> **TASK DETAILS**
Rewrite the rows from the line containing "Switch Domain to Frequency" through the end of the rows, changing every "avatar" to "profile picture" and keeping everything else the same. Leave the pictures out of your answer.

======== INPUT RECORDS ========

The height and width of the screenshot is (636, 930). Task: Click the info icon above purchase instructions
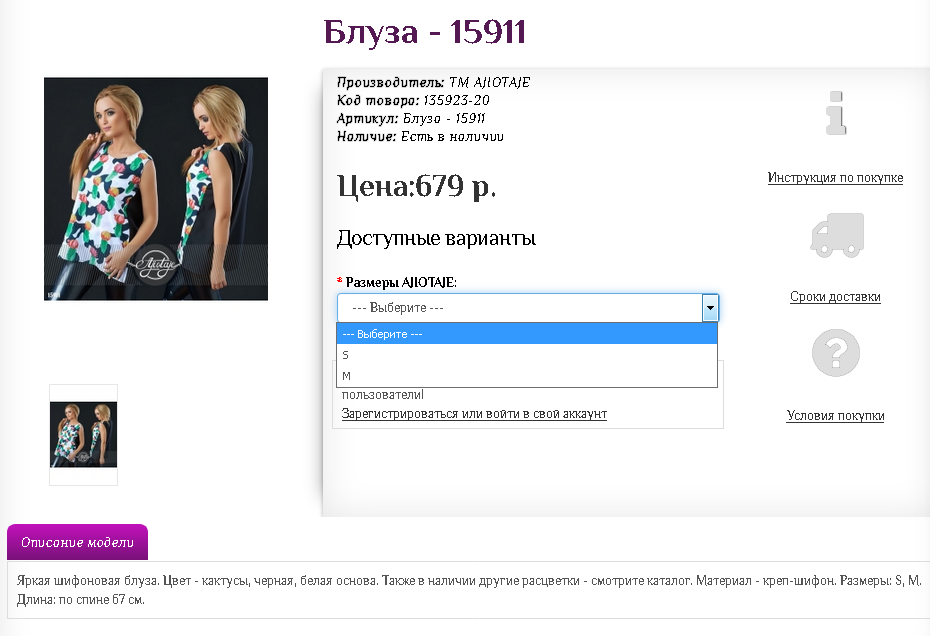pos(835,113)
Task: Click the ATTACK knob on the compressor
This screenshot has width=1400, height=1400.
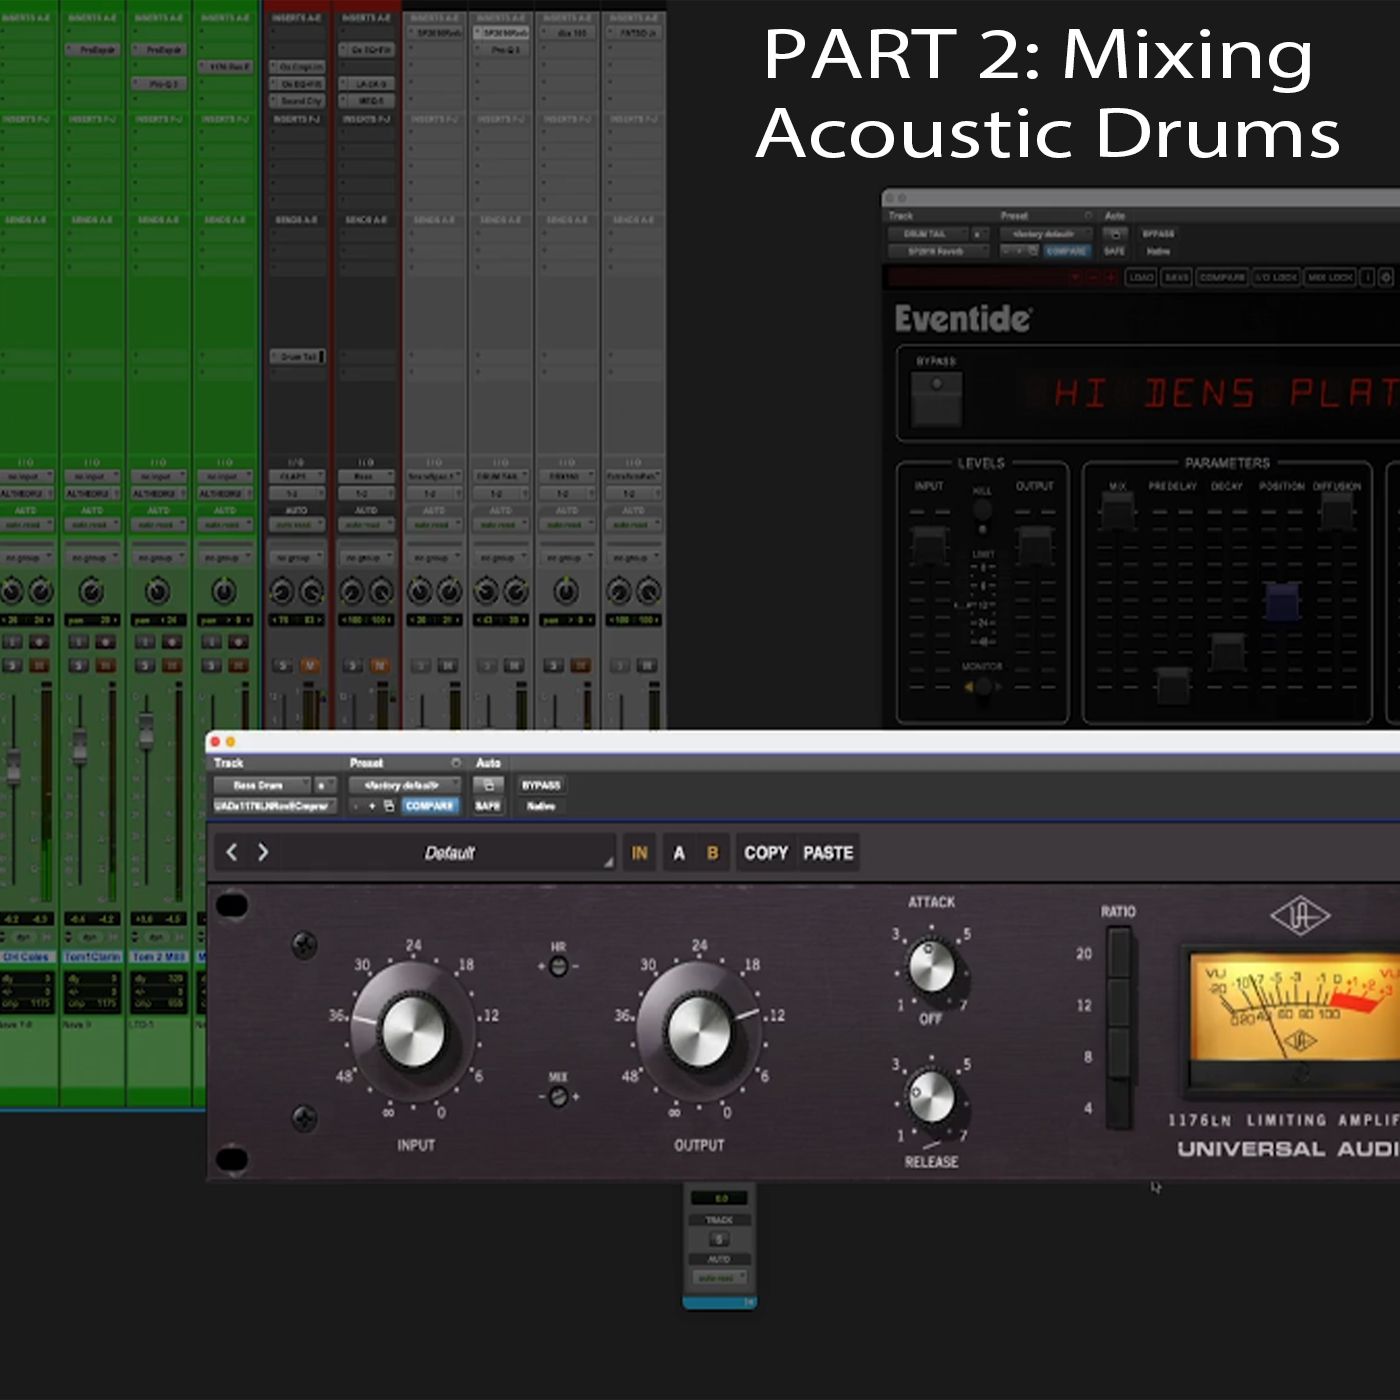Action: [931, 967]
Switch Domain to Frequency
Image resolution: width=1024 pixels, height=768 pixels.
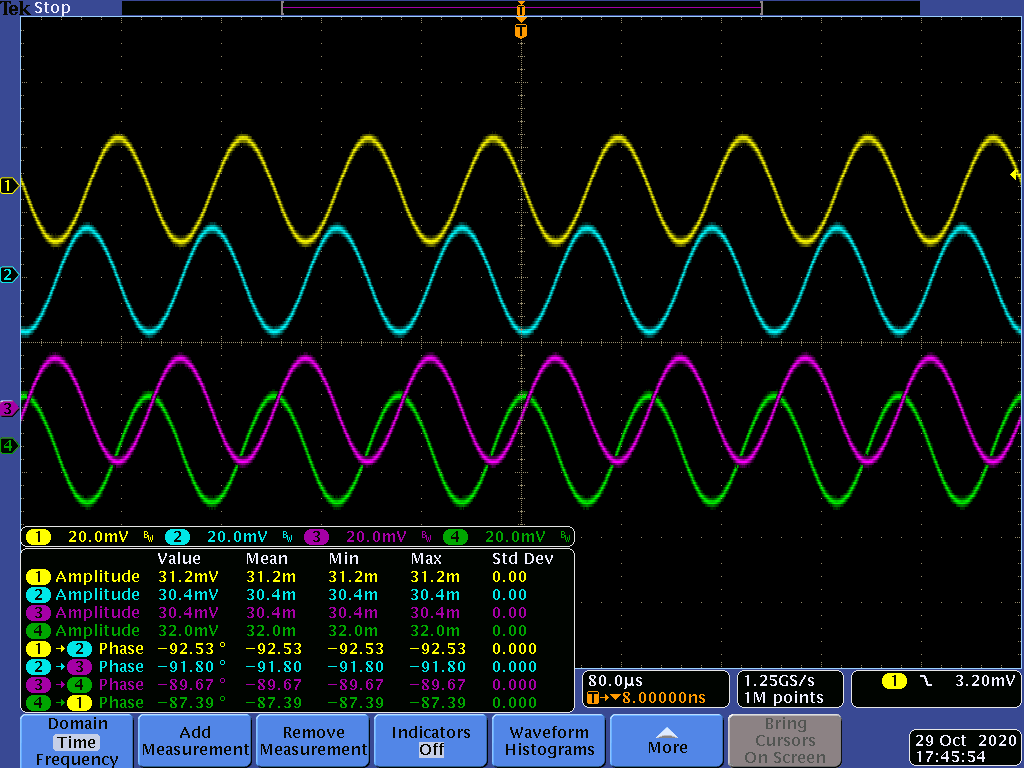(x=77, y=759)
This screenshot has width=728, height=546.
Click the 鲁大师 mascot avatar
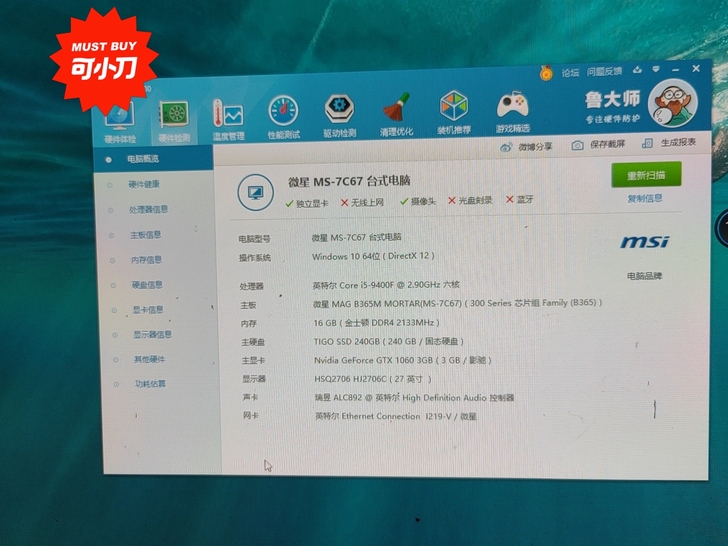point(671,103)
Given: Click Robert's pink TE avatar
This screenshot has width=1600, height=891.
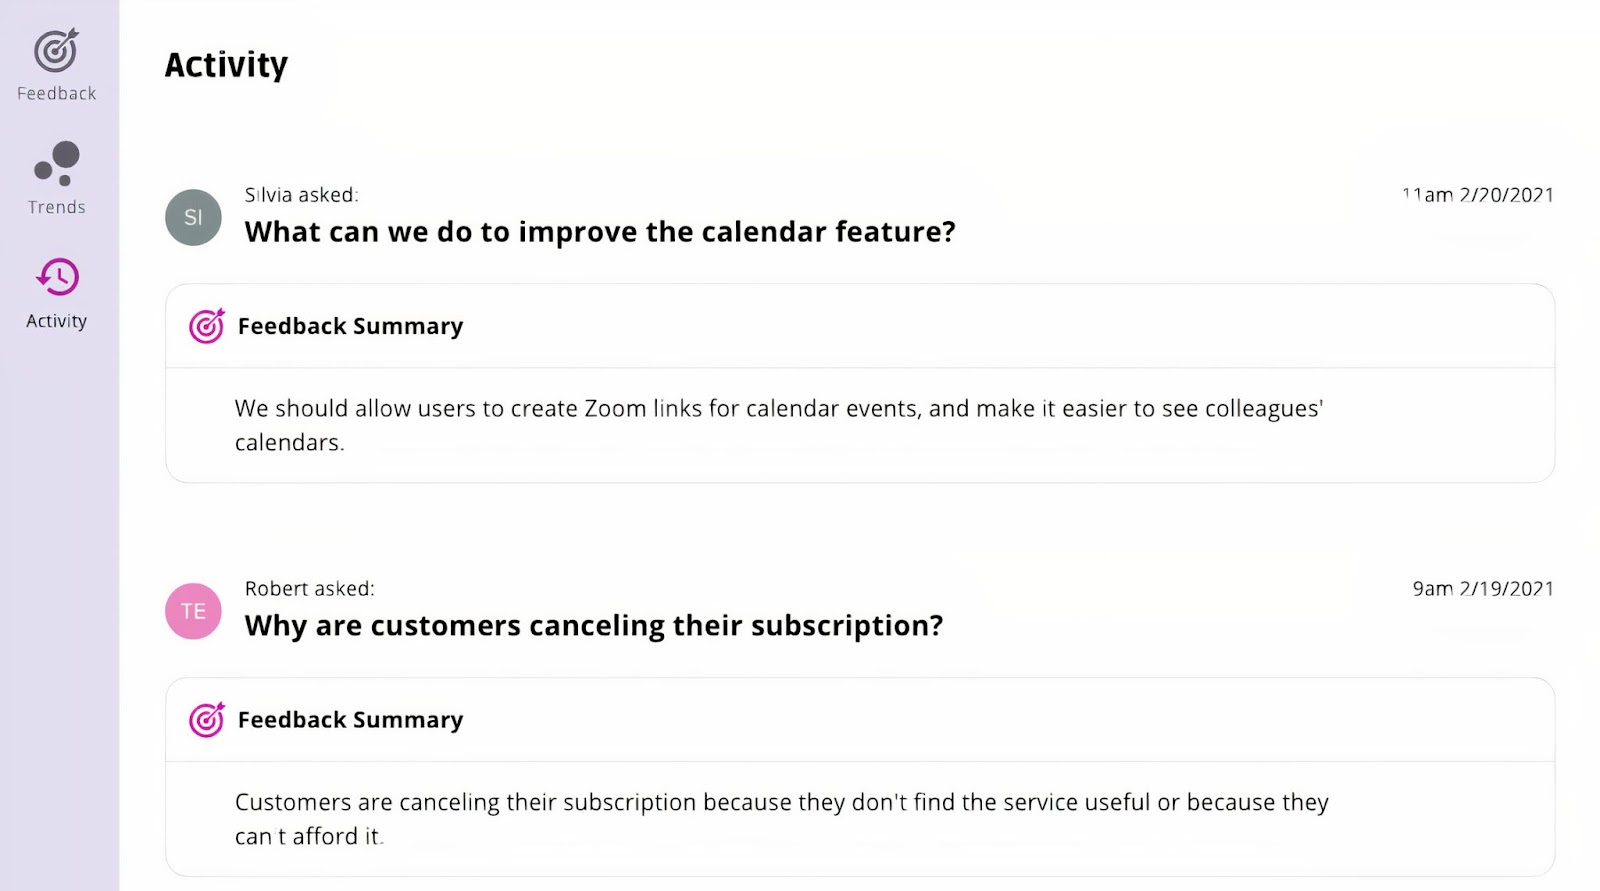Looking at the screenshot, I should (x=193, y=611).
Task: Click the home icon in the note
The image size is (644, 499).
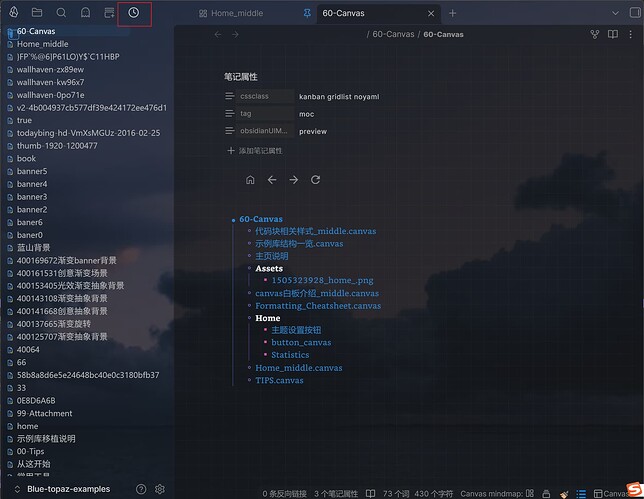Action: tap(250, 180)
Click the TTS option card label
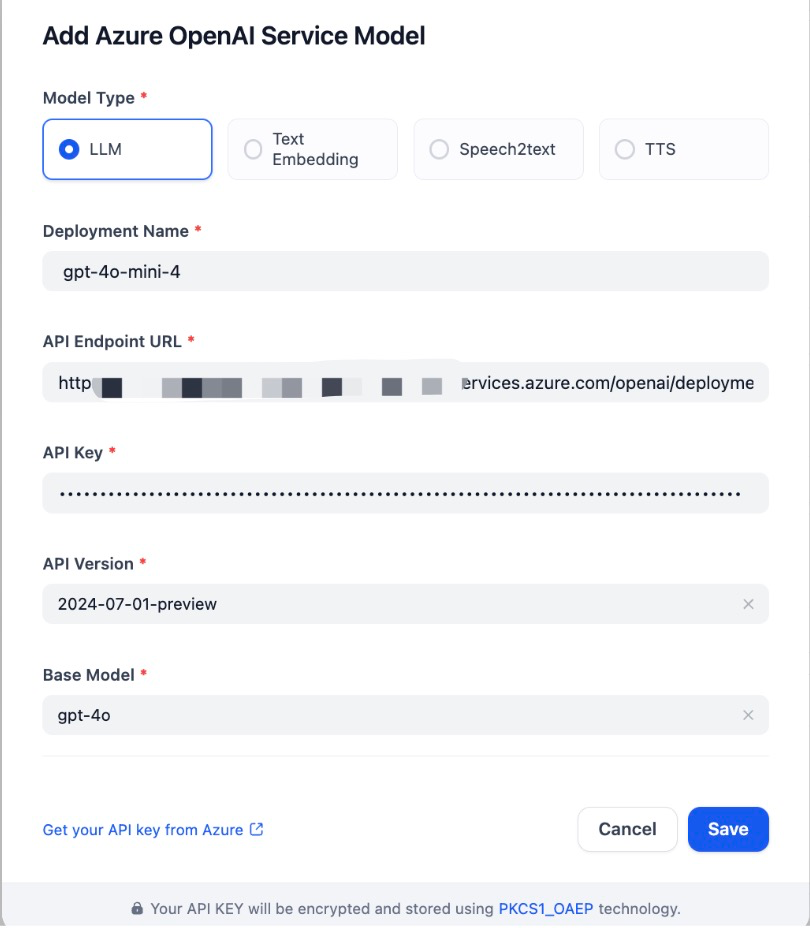Image resolution: width=810 pixels, height=930 pixels. click(x=660, y=149)
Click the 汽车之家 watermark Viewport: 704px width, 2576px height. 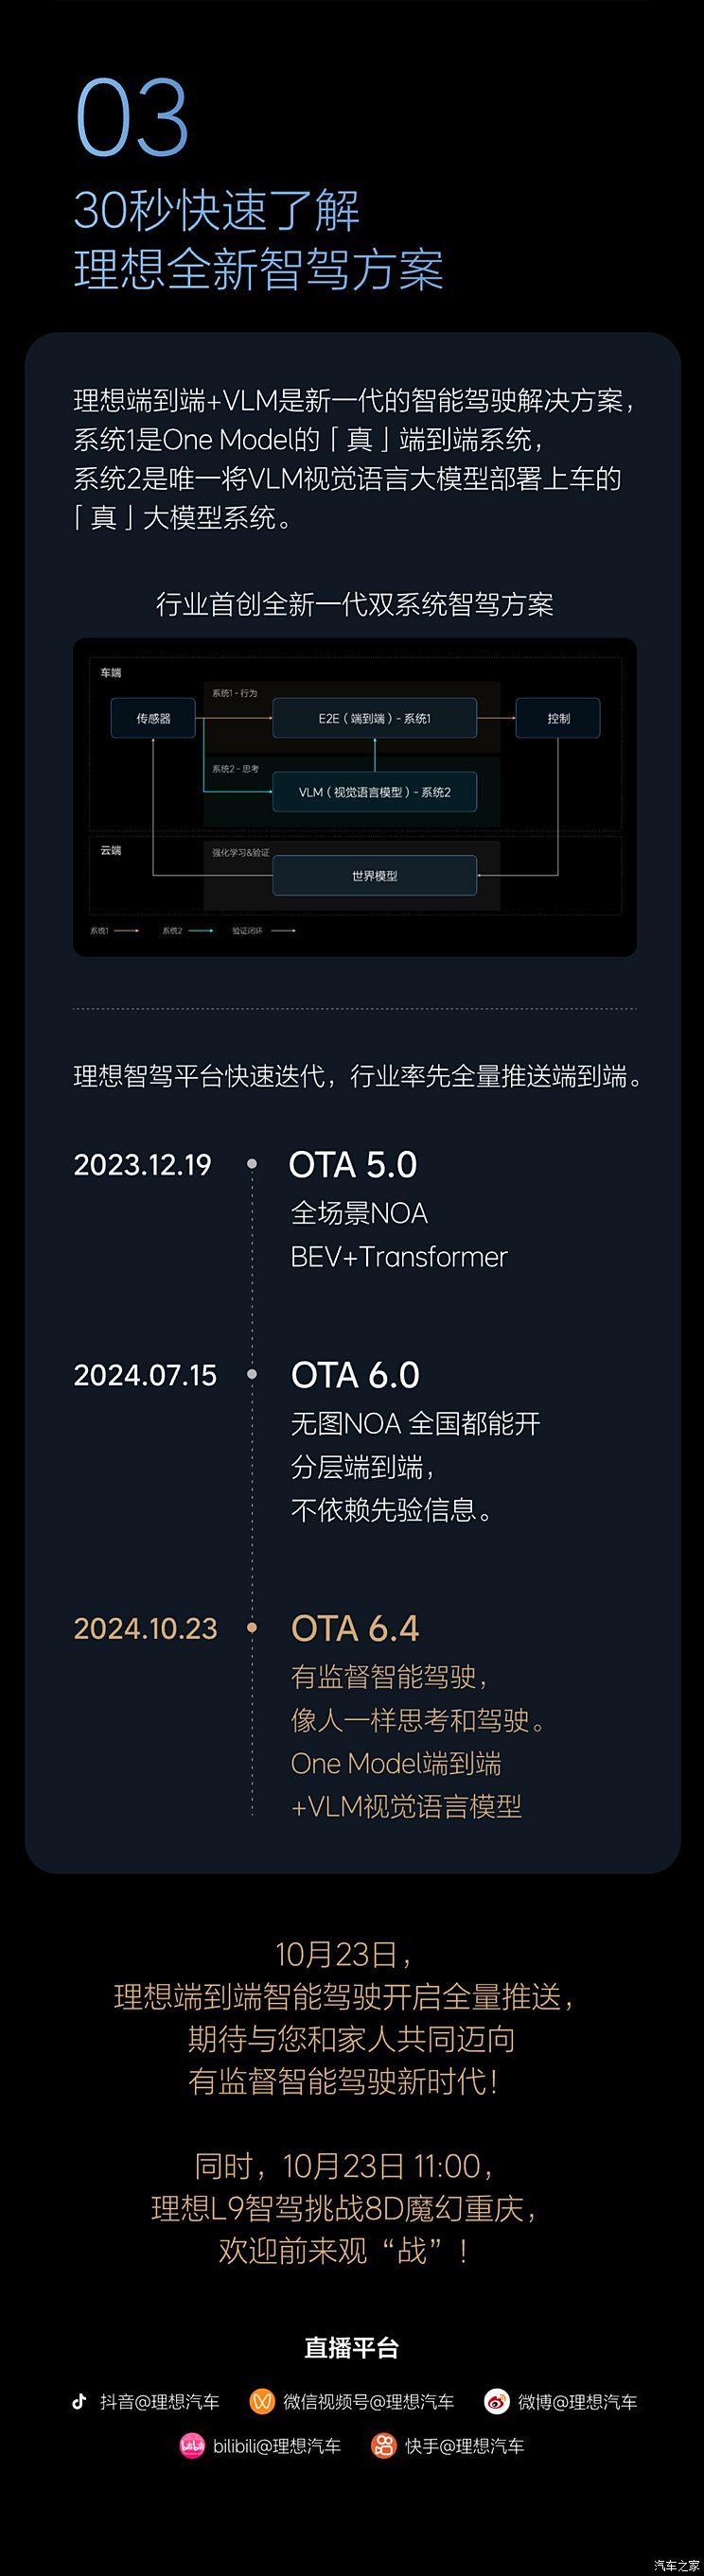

========

> **SOLVED PROBLEM**
Switch Domain to Frequency
Image resolution: width=1024 pixels, height=768 pixels.
(x=77, y=759)
This screenshot has width=728, height=546.
Click the 鲁大师 mascot profile picture
point(671,103)
Given: Click Robert's pink TE profile picture
This screenshot has width=1600, height=891.
Looking at the screenshot, I should (x=193, y=611).
Task: Click the home icon in the note
The image size is (644, 499).
Action: tap(250, 180)
Click the TTS option card label
Image resolution: width=810 pixels, height=930 pixels. click(x=660, y=149)
Click the 汽车之家 watermark Viewport: 704px width, 2576px height. 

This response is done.